As a Victorian resident, I have had to live through all this hellishness. Voters should not forget how complicit Scomo was in all of this. Instead of standing up to these state dictators, he simply aided and abetted them. So much for strong and decisive Liberal leadership.

In the book’s Conclusion we read:

Contrast Morrison with Liberal leaders like John Howard and Tony Abbott, who stood out for their conviction. For most of his public life, Howard affirmed how he was inspired by Reagan and Thatcher’s conservatism. Their success in government centred on the implementation of core conservative ideals: lower taxes, smaller government, reward for individual effort, defence of the family and the importance of: national sovereignty, the rule of law and, above all, individual liberty.

The book’s final paragraph sums things up: ‘When you look at its record, the Morrison government is like Seinfeld, a show about nothing (but without the laughs). It hasn’t achieved anything of significance in three terms that you would expect a centre-right government worthy of the term to achieve.

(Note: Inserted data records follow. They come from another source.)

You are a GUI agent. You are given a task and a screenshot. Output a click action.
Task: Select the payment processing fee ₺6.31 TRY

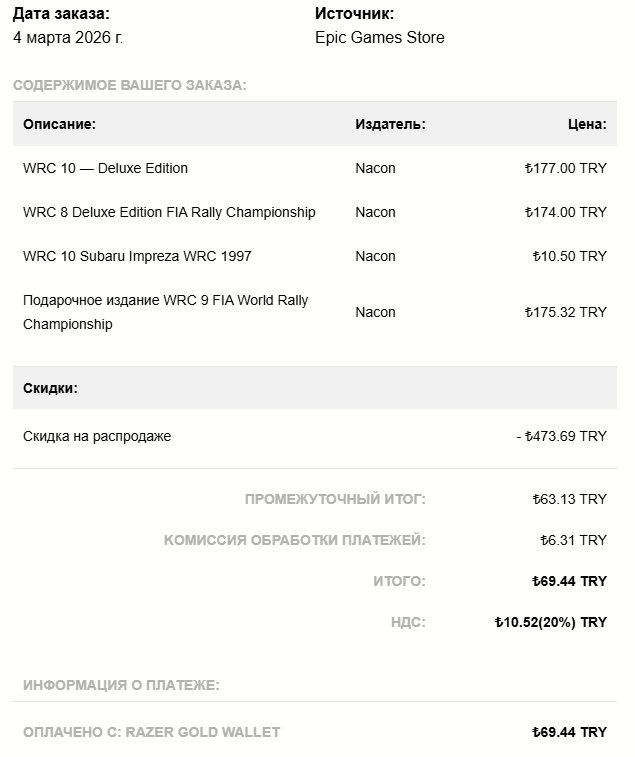[x=573, y=540]
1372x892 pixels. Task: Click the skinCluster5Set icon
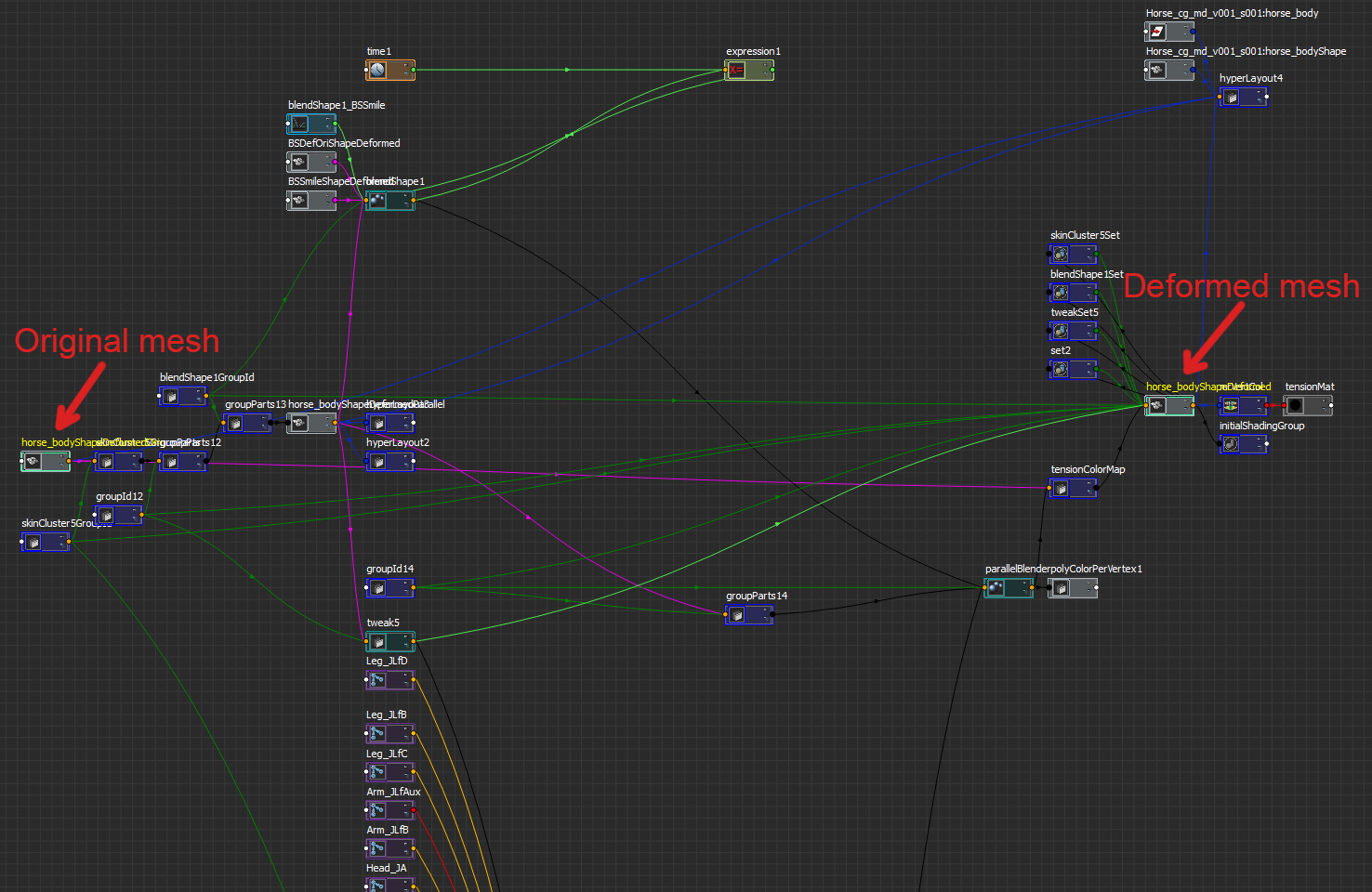tap(1062, 254)
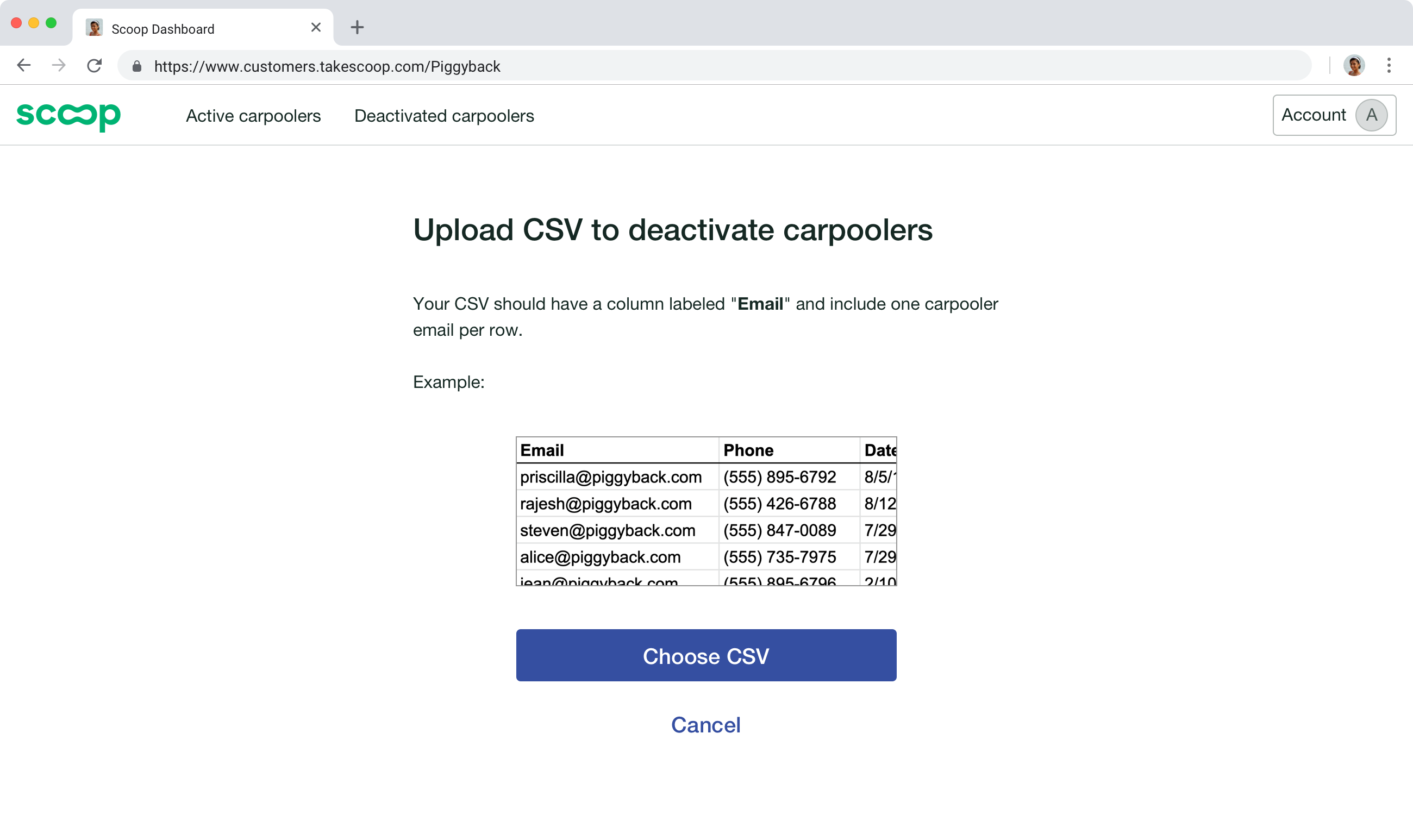Reload the current page
Image resolution: width=1413 pixels, height=840 pixels.
pos(95,65)
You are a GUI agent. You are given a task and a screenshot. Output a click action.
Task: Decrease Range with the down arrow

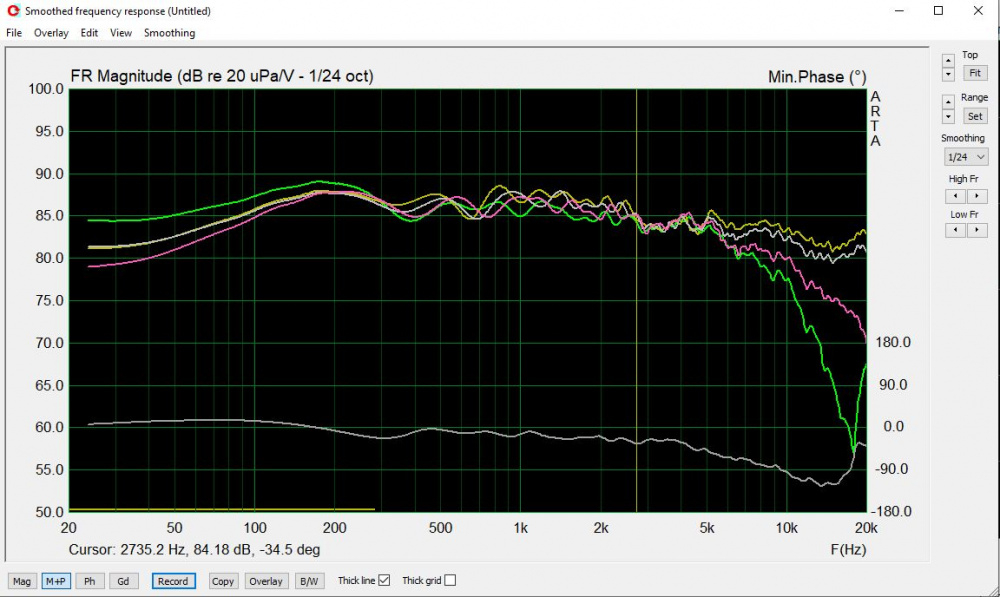(x=948, y=117)
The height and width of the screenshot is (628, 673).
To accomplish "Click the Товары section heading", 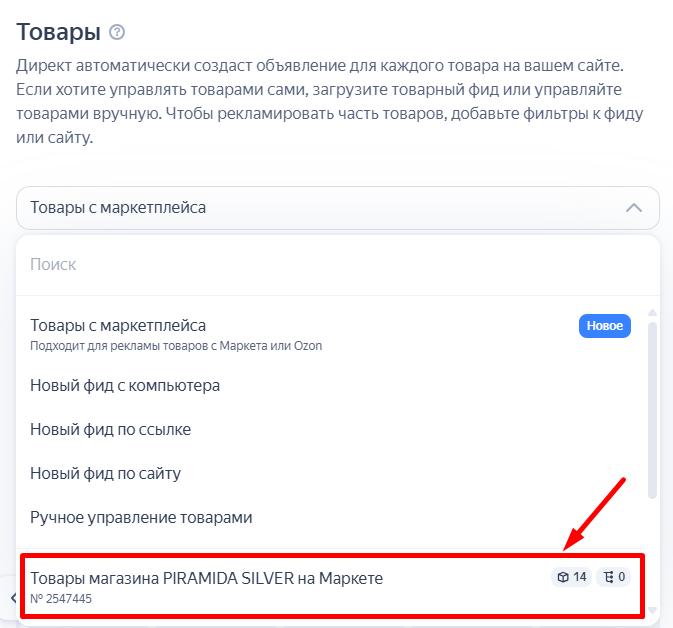I will click(58, 32).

Why would it achieve anything in a fourth?’

One complaint that can be offered here is that while these chapters make for a good demolition job of Scomo, and offer a useful summary of his many failures and shortcomings as a ‘conservative and Christian’ leader, we have nothing offered by way of replacement, especially in light of May 21.

Zimmermann quit his membership of the Liberal Party a while ago, and he would certainly not encourage us to vote for Albanese and the Greens. But which way forward? The reader is left all rather discouraged in this regard. Elsewhere Zimmermann has highlighted the importance of smaller conservative parties and conservative independents as the way to go. A chapter on this would have been useful.

To be fair, a book on Albanese could also have been penned to help round out the picture. But a volume like Deconstructing ScoMo is certainly necessary. Voters – especially conservative and Christian voters – have a right to know that a politician who claims to be both will in fact deliver in this regard. As this book carefully demonstrates, for the most part, Scomo has not.